11/12/2024
Préface
Il y a quelques années, lors d'une visite dans mon village natal, j’ai été témoin d’une scène qui m’a profondément marqué. Une femme, portant des marques visibles de violence, tenait fermement la main de son jeune fils. Le regard du garçon, empreint de peur et de confusion, semblait hurler des questions que personne ne voulait entendre. Ce moment a été pour moi un révélateur de l'ampleur des séquelles invisibles laissées par la violence conjugale, non seulement sur les femmes, mais aussi sur les enfants qui en sont les témoins silencieux.
En Afrique, où les liens familiaux et les traditions sont au cœur de nos communautés, ces réalités douloureuses demeurent souvent dissimulées derrière un mur de silence et de résignation. Pourtant, ces blessures invisibles affectent bien plus que les individus : elles touchent l’âme de nos sociétés. Les enfants, censés être les porteurs d’un avenir meilleur, grandissent avec des fardeaux qu’ils n’ont pas choisis, et les femmes, pilier de nos foyers et gardiennes de nos cultures, se retrouvent fragilisées, alors qu’elles devraient être au centre de la prospérité familiale.
Cet essai est une tentative de mettre en lumière ces dynamiques complexes. Il ne s’agit pas seulement de dénoncer la violence, mais aussi de comprendre comment elle influence la transmission de nos valeurs, l’épanouissement des enfants, et le développement de nos communautés.
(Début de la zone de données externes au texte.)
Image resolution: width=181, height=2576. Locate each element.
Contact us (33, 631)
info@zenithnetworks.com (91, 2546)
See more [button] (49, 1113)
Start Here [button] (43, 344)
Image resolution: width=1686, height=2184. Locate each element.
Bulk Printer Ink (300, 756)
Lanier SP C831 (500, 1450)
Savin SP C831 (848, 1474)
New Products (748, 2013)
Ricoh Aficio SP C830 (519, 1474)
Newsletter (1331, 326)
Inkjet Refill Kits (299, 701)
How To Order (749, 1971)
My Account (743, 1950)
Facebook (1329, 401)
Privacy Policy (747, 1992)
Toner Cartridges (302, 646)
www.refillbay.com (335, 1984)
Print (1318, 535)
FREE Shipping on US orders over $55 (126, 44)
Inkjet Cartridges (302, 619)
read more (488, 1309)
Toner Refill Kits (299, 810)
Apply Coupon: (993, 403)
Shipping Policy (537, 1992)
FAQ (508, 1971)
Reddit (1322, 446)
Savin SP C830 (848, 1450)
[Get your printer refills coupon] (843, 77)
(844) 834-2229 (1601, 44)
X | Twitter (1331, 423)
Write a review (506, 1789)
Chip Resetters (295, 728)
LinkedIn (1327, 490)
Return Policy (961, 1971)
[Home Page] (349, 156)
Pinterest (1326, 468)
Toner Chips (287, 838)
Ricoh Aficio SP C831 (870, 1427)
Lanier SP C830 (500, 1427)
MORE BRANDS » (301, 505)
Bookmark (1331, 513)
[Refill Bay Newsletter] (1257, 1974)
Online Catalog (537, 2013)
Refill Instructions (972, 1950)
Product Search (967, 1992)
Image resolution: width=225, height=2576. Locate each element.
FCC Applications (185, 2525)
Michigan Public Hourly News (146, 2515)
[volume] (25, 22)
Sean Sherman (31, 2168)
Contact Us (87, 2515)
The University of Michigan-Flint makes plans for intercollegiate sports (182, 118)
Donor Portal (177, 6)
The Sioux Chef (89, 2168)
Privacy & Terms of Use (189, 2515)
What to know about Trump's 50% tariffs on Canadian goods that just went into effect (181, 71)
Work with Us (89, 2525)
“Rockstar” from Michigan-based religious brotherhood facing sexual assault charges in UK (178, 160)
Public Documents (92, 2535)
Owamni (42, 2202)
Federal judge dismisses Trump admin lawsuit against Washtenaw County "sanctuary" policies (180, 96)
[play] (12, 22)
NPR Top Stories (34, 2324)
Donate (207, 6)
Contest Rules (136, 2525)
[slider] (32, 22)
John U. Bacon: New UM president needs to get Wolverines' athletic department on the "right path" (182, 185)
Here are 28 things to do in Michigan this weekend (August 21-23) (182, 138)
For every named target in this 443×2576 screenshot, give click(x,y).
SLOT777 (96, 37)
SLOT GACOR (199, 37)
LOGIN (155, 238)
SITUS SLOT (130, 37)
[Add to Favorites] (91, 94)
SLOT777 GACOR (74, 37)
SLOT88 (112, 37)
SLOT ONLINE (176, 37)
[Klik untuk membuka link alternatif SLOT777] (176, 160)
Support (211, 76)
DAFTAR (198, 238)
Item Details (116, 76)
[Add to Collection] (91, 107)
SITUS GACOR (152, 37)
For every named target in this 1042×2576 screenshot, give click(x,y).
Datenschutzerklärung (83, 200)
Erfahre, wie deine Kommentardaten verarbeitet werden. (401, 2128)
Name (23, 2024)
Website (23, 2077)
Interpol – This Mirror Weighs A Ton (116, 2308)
En racontant des histoires, en analysant des faits, et en puisant dans notre héritage africain, je souhaite ouvrir un dialogue essentiel.
À travers ces pages, je rends hommage à ces mères courageuses et à ces enfants résilients. Mais je lance aussi un appel : celui de briser le cercle vicieux, de redonner une voix à ceux qui n’en ont pas, et de bâtir ensemble un avenir où nos traditions seront des forces et non des entraves.